Richard Desmond 'plans National Lottery bid'

Richard Desmond Image copyright Reuters
Image caption Richard Desmond is chairman of Northern and Shell

Richard Desmond, the owner of the Daily and Sunday Express newspapers, plans to bid for the right to run the National Lottery when it comes up for renewal.

The plans by Mr Desmond, who runs the Health Lottery, have been reported in the Financial Times.

Camelot has held the UK's lottery franchise since it was set up in 1994.

A challenge to its monopoly would be the first since Sir Richard Branson's Virgin Group failed to win the franchise in 2000.

Camelot has the right to run the National Lottery until 2023 - after securing a four-year extension to its contract in 2012. It expected the franchise renewal process will begin in 2019.

A bid would be made through Mr Desmond's company, Northern and Shell, which owns his newspaper and magazine titles.

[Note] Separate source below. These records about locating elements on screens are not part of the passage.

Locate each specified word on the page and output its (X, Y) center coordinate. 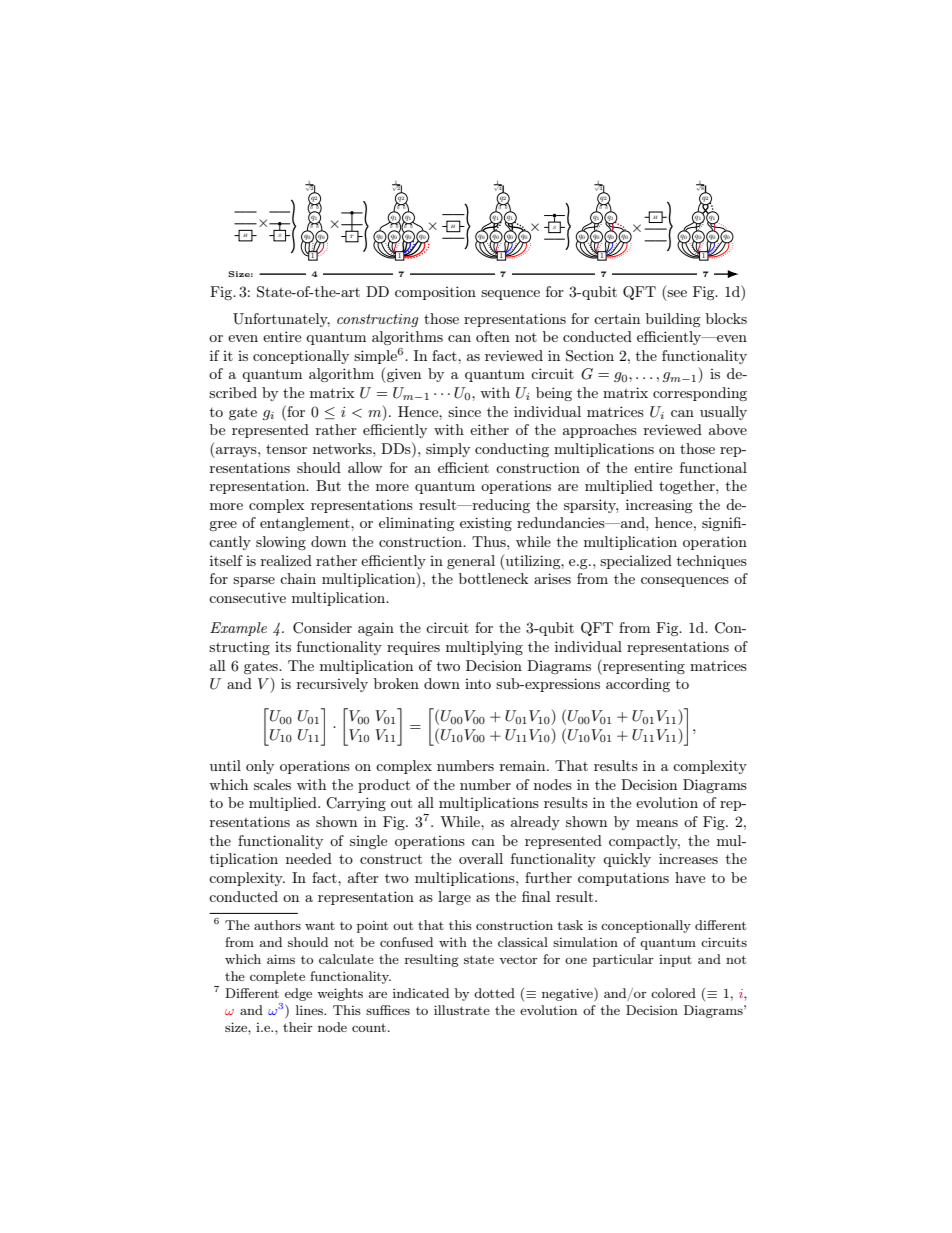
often (493, 336)
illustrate (462, 1010)
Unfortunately (281, 320)
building (673, 320)
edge (298, 994)
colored (673, 993)
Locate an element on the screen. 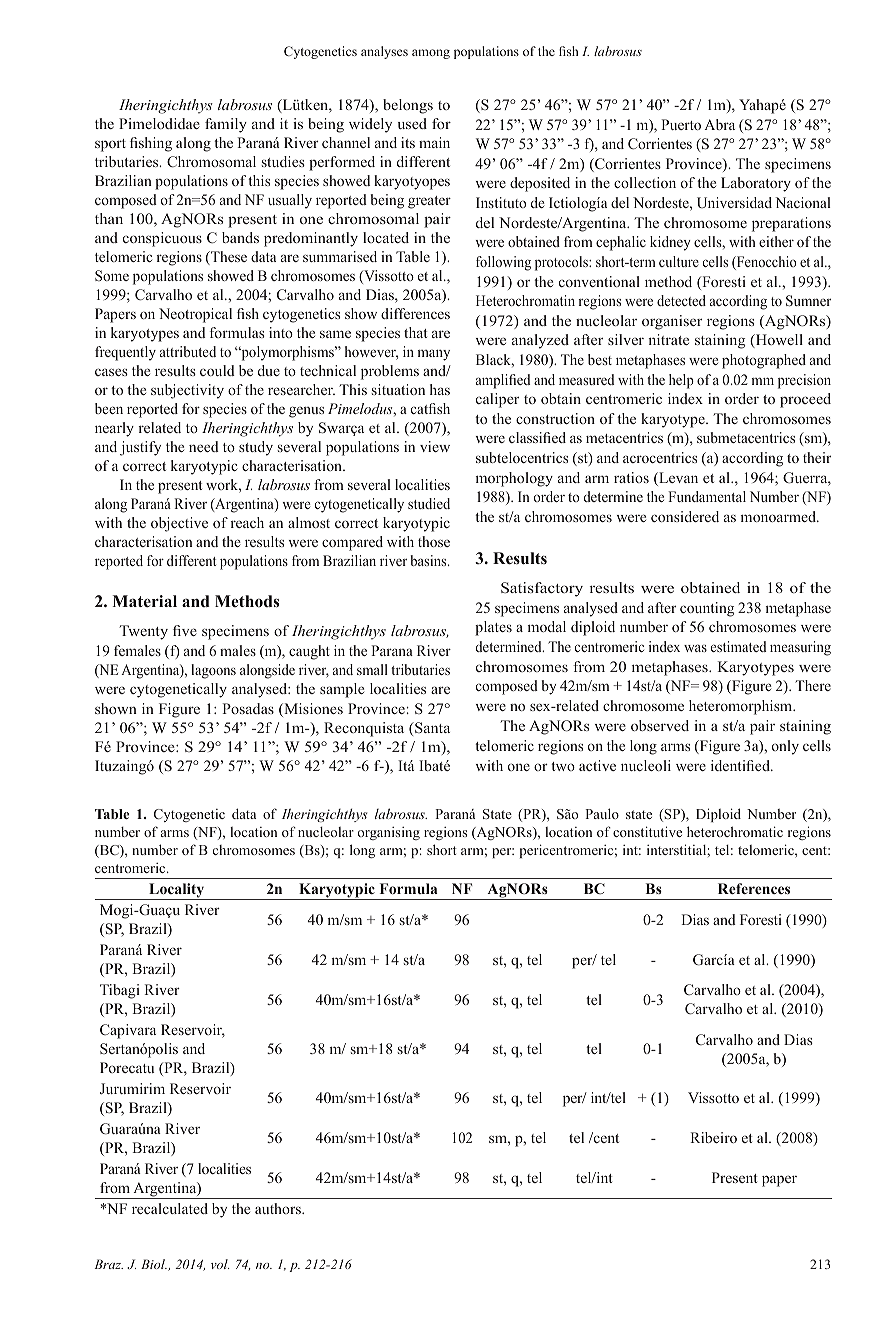 The width and height of the screenshot is (896, 1319). among is located at coordinates (431, 54).
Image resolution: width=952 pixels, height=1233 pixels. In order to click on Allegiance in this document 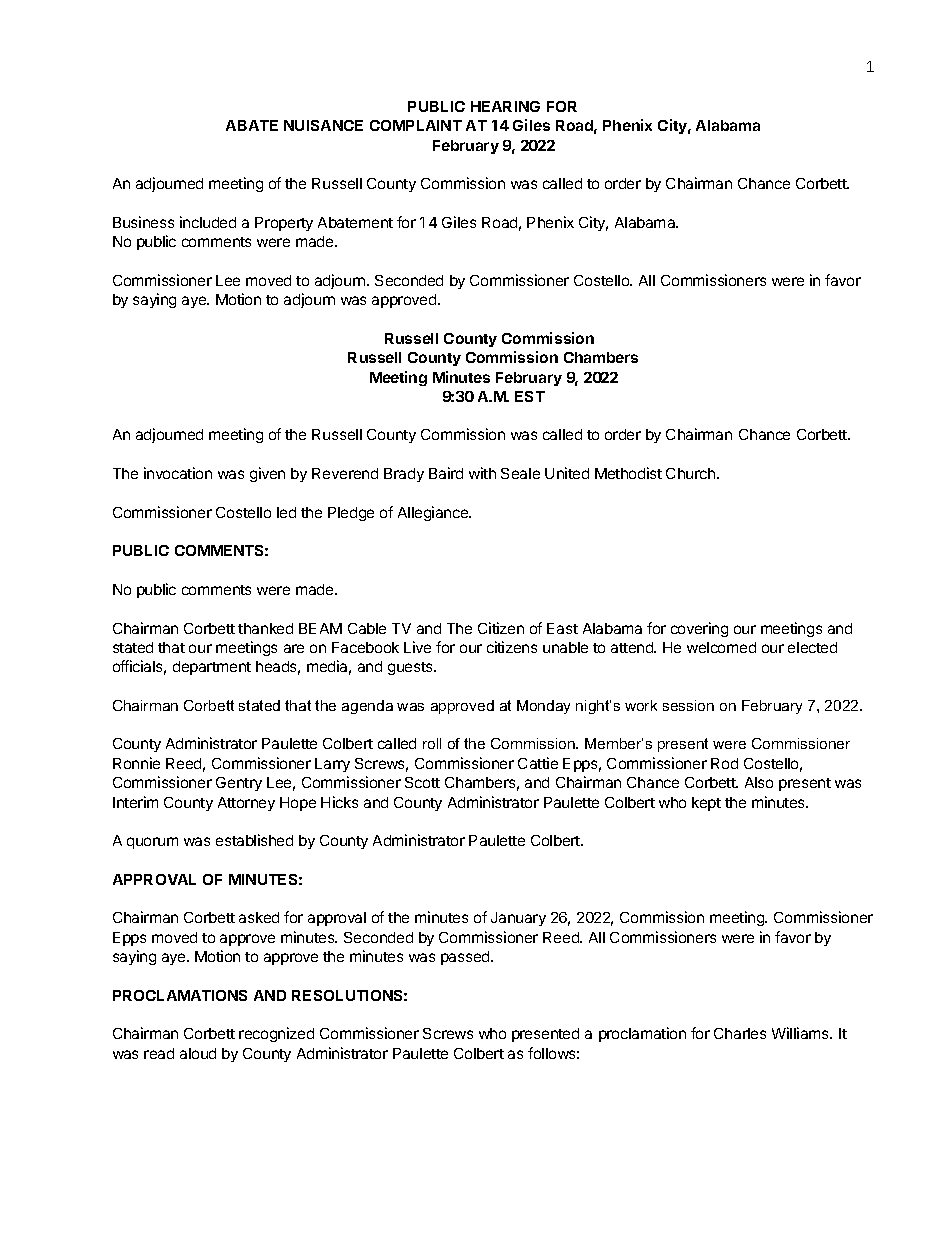, I will do `click(434, 513)`.
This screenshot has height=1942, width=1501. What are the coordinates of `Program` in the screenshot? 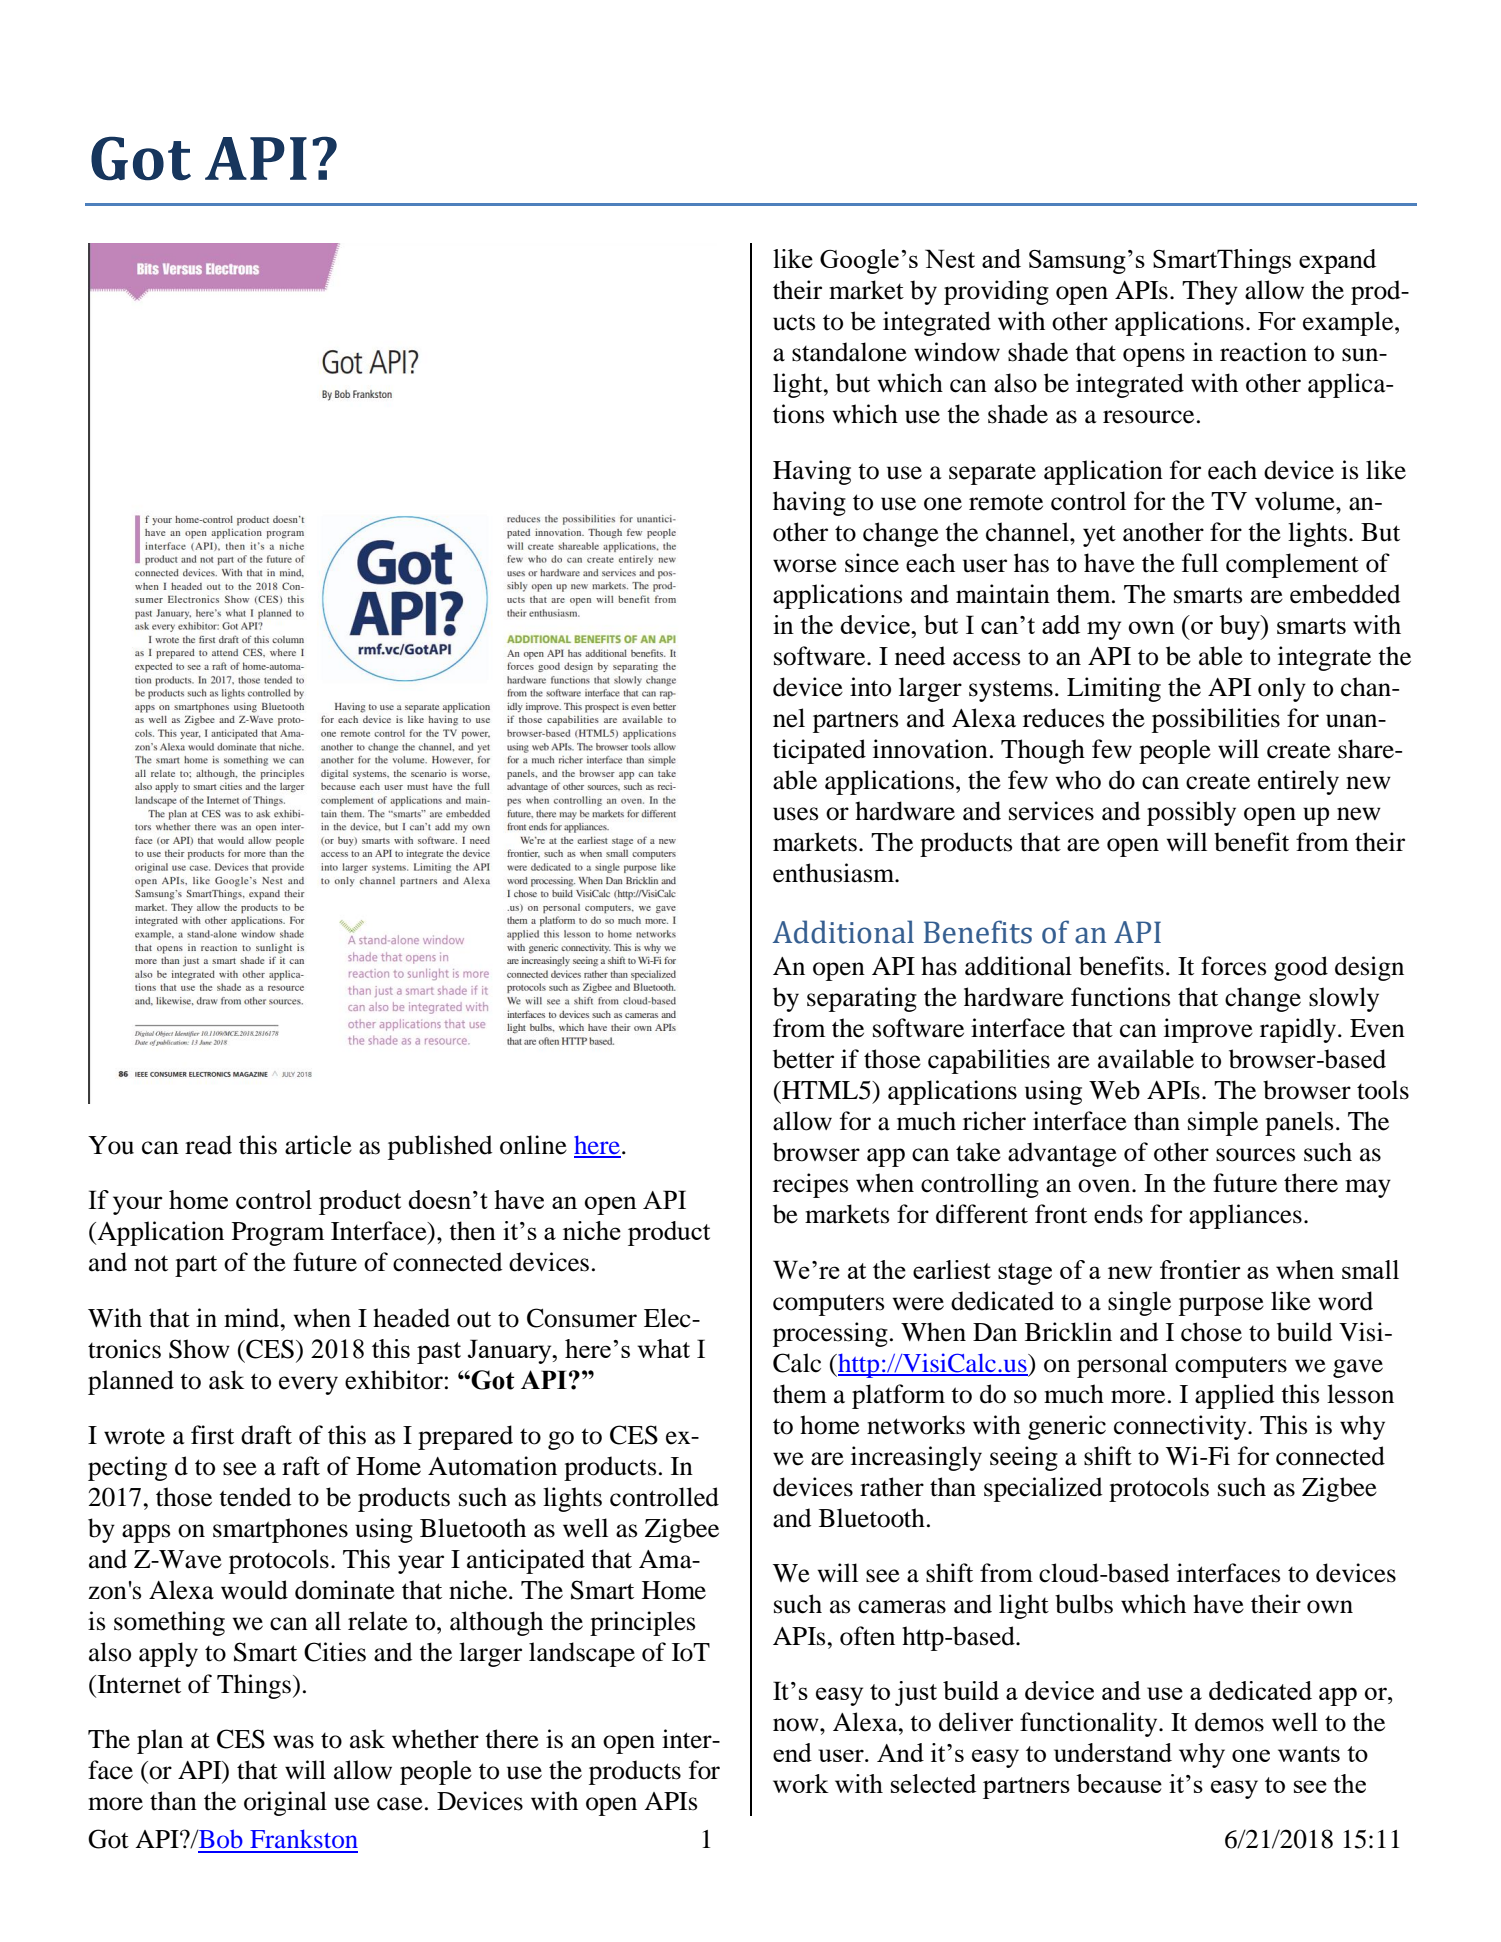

He has run the loss-making Health Lottery since 2011. It is not a national lottery but a collection of 51 local society lotteries that raise funds for health-related good causes.

However, they collectively pay out less in winnings than the National Lottery.

Camelot failed in a 2012 High Court bid to have the Gambling Commission's licence for the Health Lottery revoked.

Martin Ellice, joint managing director of Northern and Shell, told the FT the company would make a bid, saying: "We're in the lottery business now."

Mr Desmond sold Channel 5 to Viacom, the MTV and Nickelodeon owner, for £450m in 2014 and is in talks with the Mirror Group to sell the Express and Star titles.

Ontario Teachers' Pension Plan, one of Canada's biggest pension funds, bought Camelot for £389m in 2010.

Northern and Shell is expected to highlight its UK ownership in its bid.

Paul Ashford, the company's group editorial director, told the FT: "The British people would not mind a British company doing the British lottery."

Earlier this year Camelot announced a strategic review after ticket sales fell by 8.8% to just under £7.6bn for the 12 months to 31 March.

Camelot has argued that greater competition would reduce the share of ticket sales that go to winners, good causes and in tax. That figure stood at 95%, the company said.

The National Lottery has awarded more than £63bn in prize money, making some 4,600 people millionaires.

Camelot declined to comment further.

Northern and Shell could not be reached by the BBC.

The BBC broadcast the Saturday National Lottery draws on BBC One until January this year, but now shows them on iPlayer.

The National Lottery Awards, which recognises recipients of National Lottery Good Causes funding, will continue to be shown on BBC One.